3 commenti su “Giacomo Bulgarelli: Il mio Capitano

  1. Essì è stata dura dalla fine degli anni ’60 per noi bambini e tifosi del Bologna, mosche bianche fra tante altre rossonere, bianconere,nerazzurre più forti e vincenti. Bulgarelli è sempre stato però, nella buona come nella cattiva sorte, maestro non solo di calcio ma anche di stile (e quindi di vita). Allora anche a me piace ricordarlo “sempre giovane e bello” perchè come dice il Poeta.
    “La memoria è il solo paradiso da cui nessuno ci potrà mai cacciare”.
    Paul Valery

  2. Condivido appieno quello che scrivete.
    Pensate che io nella foto di classe di terza elementare anno 73/74 mi feci ritrarre voltato come lo era Bulgarelli nella foto della formazione (in piedi guardando a sinistra).
    Provate a pensare cosa può significare la sua morte per uno che dopo profonda e meditata analisi ha provato disgusto per il calcio attuale e dichiarandosi obiettore di coscienza si è dimesso dal tifo. Per uno che considera “bfc 1909” solo un’espressione dei tempi che corrono mentre BolognaFootballClub (tutto attaccato) una parola capace di descrivere un’epoca e richiamare emozioni infantili rendendole indelebili.
    Quando un uomo per le sue gesta entra nell’immaginario collettivo di una comunità (come può esserlo una tifoseria), la sua scomparsa priva della persona principalmente i familiari e quelli più fortunati che hanno avuto la possibilità di frequentarlo.
    Per tutti però restano le emozioni che il suo agire riesce ad evocare nel loro intimo. Queste generalmente si immagazzinano intensamente durante l’infanzia e restano per tutta la vita.
    Sono fiero di non ricordare un goal di mano (alla Boninsegna o Maradona per intenderci) di un giocatore del BolognaFootballClub (non si può dire invece la stessa cosa di alcuni del bfc1909), sono contento che non ci siano stati cascatori di professione tra i miei beniamini d’infanzia o dei macellai che hanno stroncato carriere agli avversari volontariamente (mi è sempre stato riferito che la frattura a Morra fu un incidente di gioco mentre quella del nostro Liguori… lasciamo perdere).
    Bulgarelli veniva da quel mondo, noi siamo cresciuti con quell’esempio di correttezza. Provate a seguire oggi una partita di bambini e guardate come si comportano in campo, guardate come si comportano i loro genitori sugli “spalti” e capirete il perchè del mio disgusto. Due generazioni che si sono perdute quel calcio e quei personaggi.
    Ho letto che Giacomo credeva e si prodigava al che il calcio si potesse salvare dalla propria deriva, la sua scomparsa non mi fa ben sperare.

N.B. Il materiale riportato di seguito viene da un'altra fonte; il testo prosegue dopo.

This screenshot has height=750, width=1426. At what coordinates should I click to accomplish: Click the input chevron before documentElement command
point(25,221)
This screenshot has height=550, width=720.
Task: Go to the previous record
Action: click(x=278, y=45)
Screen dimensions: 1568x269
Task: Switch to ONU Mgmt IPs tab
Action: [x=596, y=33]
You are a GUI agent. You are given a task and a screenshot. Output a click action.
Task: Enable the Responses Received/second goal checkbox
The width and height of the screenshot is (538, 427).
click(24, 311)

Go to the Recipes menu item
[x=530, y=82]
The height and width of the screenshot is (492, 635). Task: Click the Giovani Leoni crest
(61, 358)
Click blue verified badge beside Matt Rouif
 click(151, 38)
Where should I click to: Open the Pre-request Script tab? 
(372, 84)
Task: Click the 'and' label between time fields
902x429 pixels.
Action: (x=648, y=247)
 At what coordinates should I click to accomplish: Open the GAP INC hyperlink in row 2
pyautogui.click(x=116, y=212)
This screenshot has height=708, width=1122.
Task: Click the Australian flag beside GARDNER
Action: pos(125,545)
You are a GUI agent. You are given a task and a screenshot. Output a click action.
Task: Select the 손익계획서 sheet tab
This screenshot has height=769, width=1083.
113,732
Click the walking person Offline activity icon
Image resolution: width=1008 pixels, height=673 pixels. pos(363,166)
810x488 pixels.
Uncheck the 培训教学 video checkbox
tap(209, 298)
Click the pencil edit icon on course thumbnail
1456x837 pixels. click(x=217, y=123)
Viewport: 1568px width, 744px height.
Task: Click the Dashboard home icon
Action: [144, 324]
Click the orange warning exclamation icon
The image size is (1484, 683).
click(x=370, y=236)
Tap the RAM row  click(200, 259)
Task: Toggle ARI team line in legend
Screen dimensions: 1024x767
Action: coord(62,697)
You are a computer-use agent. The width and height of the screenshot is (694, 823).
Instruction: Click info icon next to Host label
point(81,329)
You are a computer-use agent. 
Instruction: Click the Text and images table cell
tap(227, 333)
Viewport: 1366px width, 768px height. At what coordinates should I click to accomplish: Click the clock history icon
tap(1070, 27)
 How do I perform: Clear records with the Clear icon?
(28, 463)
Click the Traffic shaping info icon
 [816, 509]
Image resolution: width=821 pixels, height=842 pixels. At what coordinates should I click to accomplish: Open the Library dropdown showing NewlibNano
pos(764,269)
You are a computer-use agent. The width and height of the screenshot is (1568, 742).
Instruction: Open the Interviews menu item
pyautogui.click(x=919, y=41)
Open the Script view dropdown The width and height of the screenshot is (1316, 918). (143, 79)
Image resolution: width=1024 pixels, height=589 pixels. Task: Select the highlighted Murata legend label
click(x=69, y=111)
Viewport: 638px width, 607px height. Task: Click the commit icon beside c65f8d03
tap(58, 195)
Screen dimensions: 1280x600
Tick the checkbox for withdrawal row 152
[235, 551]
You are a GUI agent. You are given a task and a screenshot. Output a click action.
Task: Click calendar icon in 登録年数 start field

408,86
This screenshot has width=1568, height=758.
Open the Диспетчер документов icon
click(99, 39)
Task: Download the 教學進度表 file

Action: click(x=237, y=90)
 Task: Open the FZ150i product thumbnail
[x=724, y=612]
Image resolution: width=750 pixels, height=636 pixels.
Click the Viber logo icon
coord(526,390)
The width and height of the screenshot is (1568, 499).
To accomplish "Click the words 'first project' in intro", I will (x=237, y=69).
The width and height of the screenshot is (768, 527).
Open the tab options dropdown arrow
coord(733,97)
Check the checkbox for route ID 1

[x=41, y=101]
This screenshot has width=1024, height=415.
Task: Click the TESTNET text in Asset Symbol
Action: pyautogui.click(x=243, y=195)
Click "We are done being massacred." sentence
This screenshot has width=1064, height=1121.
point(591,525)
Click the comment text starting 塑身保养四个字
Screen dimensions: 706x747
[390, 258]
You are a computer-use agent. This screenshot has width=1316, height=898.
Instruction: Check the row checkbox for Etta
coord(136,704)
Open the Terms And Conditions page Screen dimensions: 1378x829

    1. Posso confermarti, caro Fabrizio, che Bruno Mora si ruppe tibia e perone in uno scontro fortuito con il portiere Spalazzi. Dobbiamo ritornare alla stagione 1965/66 per un Bologna – Milan 4 a 1. Non venne fischiato nessun fallo e semmai fu lo stesso sfortunato giocatore del Milan (anch’egli scomparso) ad andare incontro al portiere rossoblu.
      Diverso il discorso per quanto riguarda Franco Liguori. Benetti gli spezzò la carriera con un’entrata micidiale che ho rivisto recentemente in un filmato d’epoca; posso assicurare di non aver mai visto nulla di simile, ne prima e neppure dopo, nemmeno in un una partita fra squadre sudamericane.